Assessment of Variables Related to the Risk of Severe Adverse Events in Cutaneous Melanoma Patients Treated with Immune Checkpoint Inhibitors

Simple Summary Malignant melanoma is an aggressive cancer with a globally increasing disease rate. Historically, overall survival has been less than one year for advanced disease with distant metastases. The implementation of immune checkpoint inhibitors has remarkably transformed the therapeutic landscape, yielding 40% to 50% five-year survival rates. However, this improvement comes with a cost, as more than 50% of patients may experience severe side effects. Since there is a lack of validated markers predicting a high risk of severe immune therapy-related side effects, we conducted a systematic literature review to investigate the association between patient baseline characteristics and the risk of serious side effects from immune checkpoint blockade. The highest risk was identified among patients treated with ipilimumab. Yet, available data were insufficient to calculate patient-specific risk for adverse events. This work displays the need to report information about side effects more explicitly.Abstract Malignant melanoma is a prevalent and aggressive cancer, with globally increasing incidences.

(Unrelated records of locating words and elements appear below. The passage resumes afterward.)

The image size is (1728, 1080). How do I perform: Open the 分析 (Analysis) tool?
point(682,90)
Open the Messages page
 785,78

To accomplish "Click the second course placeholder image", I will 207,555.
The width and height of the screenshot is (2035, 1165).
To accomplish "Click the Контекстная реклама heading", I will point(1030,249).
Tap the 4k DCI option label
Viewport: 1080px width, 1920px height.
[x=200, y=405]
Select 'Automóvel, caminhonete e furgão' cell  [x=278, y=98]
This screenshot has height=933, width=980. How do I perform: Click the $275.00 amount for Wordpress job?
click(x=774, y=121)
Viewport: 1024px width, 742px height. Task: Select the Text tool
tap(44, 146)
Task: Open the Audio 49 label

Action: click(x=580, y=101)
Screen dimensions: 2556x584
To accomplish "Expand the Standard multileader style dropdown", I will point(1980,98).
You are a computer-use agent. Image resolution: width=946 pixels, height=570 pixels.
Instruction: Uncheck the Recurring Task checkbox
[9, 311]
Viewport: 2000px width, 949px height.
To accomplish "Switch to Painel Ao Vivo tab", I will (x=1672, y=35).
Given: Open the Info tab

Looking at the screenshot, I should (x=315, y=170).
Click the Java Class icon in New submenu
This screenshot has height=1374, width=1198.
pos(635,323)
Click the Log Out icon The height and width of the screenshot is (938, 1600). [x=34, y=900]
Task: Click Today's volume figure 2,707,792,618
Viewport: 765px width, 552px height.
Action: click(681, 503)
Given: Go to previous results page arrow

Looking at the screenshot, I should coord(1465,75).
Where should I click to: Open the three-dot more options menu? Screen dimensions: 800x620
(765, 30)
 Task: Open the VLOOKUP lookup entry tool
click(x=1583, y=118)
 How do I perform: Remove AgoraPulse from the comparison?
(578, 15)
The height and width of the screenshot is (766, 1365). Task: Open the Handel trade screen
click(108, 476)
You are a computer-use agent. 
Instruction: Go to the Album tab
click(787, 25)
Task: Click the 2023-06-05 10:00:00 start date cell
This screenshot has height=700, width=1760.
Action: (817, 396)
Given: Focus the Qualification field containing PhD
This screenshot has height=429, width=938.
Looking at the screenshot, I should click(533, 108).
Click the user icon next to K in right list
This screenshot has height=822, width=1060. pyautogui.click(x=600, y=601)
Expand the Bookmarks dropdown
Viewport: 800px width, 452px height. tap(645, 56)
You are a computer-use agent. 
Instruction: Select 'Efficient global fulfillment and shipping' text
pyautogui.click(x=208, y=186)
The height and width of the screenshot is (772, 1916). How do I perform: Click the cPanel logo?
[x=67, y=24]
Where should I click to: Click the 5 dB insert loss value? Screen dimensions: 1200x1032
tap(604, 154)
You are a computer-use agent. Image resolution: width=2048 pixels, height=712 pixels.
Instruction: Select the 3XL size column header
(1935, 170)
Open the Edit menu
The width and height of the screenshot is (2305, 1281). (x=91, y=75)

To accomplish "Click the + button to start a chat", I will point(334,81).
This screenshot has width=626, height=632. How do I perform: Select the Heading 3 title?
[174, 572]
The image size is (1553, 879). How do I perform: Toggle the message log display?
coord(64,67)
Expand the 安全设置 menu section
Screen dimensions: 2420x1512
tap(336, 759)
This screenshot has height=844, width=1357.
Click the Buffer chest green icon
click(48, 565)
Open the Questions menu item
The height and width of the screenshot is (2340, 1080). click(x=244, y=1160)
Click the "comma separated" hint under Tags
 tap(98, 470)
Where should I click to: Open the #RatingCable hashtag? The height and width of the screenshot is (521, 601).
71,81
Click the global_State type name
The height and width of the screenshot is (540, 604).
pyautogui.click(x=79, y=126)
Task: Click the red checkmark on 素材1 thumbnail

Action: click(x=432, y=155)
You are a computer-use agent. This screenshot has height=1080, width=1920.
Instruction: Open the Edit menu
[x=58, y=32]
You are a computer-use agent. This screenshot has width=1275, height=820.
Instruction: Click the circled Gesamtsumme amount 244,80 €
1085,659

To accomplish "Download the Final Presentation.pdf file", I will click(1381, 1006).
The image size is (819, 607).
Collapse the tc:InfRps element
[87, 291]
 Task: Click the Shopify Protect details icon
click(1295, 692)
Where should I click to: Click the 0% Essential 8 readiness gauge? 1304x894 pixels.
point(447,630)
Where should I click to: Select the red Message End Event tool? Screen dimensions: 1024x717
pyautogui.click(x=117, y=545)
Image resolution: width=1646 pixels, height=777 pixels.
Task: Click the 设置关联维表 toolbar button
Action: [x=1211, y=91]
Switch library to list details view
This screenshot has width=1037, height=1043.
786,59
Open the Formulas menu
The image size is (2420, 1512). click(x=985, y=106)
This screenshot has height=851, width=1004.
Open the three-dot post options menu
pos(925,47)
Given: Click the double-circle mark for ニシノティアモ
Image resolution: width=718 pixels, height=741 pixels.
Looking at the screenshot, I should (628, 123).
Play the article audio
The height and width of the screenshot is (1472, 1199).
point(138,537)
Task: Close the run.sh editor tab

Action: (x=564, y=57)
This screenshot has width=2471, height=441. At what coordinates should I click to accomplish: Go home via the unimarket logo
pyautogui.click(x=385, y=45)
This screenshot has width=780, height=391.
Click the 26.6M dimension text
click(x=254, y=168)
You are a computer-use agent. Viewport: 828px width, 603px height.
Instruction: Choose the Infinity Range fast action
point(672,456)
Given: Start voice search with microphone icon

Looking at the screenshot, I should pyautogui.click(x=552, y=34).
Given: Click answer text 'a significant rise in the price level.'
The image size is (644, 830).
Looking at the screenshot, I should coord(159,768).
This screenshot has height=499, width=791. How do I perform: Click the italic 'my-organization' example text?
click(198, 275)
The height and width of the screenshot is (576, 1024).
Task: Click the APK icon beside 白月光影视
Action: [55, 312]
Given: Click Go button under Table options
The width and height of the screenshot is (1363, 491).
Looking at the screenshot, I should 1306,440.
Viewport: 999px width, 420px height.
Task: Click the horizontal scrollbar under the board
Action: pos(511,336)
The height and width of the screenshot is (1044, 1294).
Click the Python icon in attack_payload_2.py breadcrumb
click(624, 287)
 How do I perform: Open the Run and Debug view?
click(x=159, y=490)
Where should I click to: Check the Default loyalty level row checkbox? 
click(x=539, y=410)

While immune checkpoint inhibitors (ICIs) have prolonged the survival of patients with advanced melanoma over the last decade, this improvement comes with the risk of severe immune-related adverse events (irAEs). This systematic review investigates patient baseline characteristics (BCs) as predictive factors for developing severe gastrointestinal, hepatic, and pulmonary irAEs in patients treated with ipilimumab (anti-CTLA-4) and/or nivolumab/pembrolizumab (anti-PD-1). A systematic literature search was conducted in the Ovid databases MEDLINE and EMBASE on 22 April 2022, following the PRISMA guidelines. Out of 1694 articles, 13 were included in the final analysis. We analyzed BCs and the occurrence of severe colitis, hepatitis, and pneumonitis in 22 treatment arms and 3 treatment groups: anti-CTLA-4 (n = 2904), anti-PD-1 (n = 1301), or combination therapy (n = 822). However, missing data preclude a direct comparison of individual BCs and the association to specific irAEs between studies. Descriptive analysis did not identify any significant association between median age, gender distribution, or performance status and severe colitis, hepatitis, or pneumonitis for any of the three treatment groups. We call for greater transparency and standardization in the reporting of patient-specific irAEs.